Supplied entries:
== == ==

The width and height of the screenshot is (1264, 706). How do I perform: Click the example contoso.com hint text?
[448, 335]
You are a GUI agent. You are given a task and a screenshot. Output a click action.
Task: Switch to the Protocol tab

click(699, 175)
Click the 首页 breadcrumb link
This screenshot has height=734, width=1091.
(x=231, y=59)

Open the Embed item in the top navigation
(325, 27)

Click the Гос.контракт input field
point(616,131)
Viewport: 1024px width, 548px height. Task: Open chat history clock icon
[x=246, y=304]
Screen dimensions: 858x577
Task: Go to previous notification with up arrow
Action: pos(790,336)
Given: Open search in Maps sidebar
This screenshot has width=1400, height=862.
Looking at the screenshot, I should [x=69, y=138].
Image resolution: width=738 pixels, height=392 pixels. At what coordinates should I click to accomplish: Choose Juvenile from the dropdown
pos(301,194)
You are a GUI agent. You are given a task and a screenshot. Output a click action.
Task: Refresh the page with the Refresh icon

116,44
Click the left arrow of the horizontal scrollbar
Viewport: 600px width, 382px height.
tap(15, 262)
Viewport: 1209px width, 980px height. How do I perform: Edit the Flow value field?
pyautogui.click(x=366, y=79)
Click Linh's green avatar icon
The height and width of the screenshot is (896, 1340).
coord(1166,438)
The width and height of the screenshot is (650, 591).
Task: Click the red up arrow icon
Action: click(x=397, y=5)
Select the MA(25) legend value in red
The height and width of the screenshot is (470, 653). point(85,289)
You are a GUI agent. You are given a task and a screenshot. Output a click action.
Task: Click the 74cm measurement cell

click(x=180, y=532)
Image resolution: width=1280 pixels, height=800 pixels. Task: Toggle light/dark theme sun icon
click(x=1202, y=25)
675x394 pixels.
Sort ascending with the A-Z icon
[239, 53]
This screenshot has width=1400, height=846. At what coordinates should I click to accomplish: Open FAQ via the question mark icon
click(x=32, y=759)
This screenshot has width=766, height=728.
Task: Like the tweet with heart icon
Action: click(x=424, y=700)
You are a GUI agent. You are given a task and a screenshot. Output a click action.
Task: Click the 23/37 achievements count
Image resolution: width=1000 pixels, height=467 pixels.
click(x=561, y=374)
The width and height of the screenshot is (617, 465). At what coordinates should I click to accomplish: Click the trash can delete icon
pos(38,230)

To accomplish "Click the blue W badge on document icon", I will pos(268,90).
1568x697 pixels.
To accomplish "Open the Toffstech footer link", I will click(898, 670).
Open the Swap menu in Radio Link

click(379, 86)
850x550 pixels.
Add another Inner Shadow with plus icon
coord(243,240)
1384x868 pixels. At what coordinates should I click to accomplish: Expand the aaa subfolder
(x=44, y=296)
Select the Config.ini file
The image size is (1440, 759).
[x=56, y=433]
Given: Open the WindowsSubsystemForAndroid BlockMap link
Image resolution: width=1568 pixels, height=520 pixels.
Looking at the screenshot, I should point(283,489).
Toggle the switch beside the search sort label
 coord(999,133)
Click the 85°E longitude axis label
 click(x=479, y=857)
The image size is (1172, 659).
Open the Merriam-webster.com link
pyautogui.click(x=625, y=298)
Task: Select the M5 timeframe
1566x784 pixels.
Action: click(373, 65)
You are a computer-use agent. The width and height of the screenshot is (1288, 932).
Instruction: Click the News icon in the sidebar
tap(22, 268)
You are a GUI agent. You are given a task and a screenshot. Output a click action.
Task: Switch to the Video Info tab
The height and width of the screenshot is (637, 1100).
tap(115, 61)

== == ==

Objective:
Duplicate everything in the listing from its first line down to the line containing "pos(301,194)", both ends included.

Solution below:
The width and height of the screenshot is (1264, 706). How do I perform: Click the example contoso.com hint text?
[448, 335]
You are a GUI agent. You are given a task and a screenshot. Output a click action.
Task: Switch to the Protocol tab

click(699, 175)
Click the 首页 breadcrumb link
This screenshot has height=734, width=1091.
(x=231, y=59)

Open the Embed item in the top navigation
(325, 27)

Click the Гос.контракт input field
point(616,131)
Viewport: 1024px width, 548px height. Task: Open chat history clock icon
[x=246, y=304]
Screen dimensions: 858x577
Task: Go to previous notification with up arrow
Action: pos(790,336)
Given: Open search in Maps sidebar
This screenshot has width=1400, height=862.
Looking at the screenshot, I should [x=69, y=138].
Image resolution: width=738 pixels, height=392 pixels. At what coordinates should I click to accomplish: Choose Juvenile from the dropdown
pos(301,194)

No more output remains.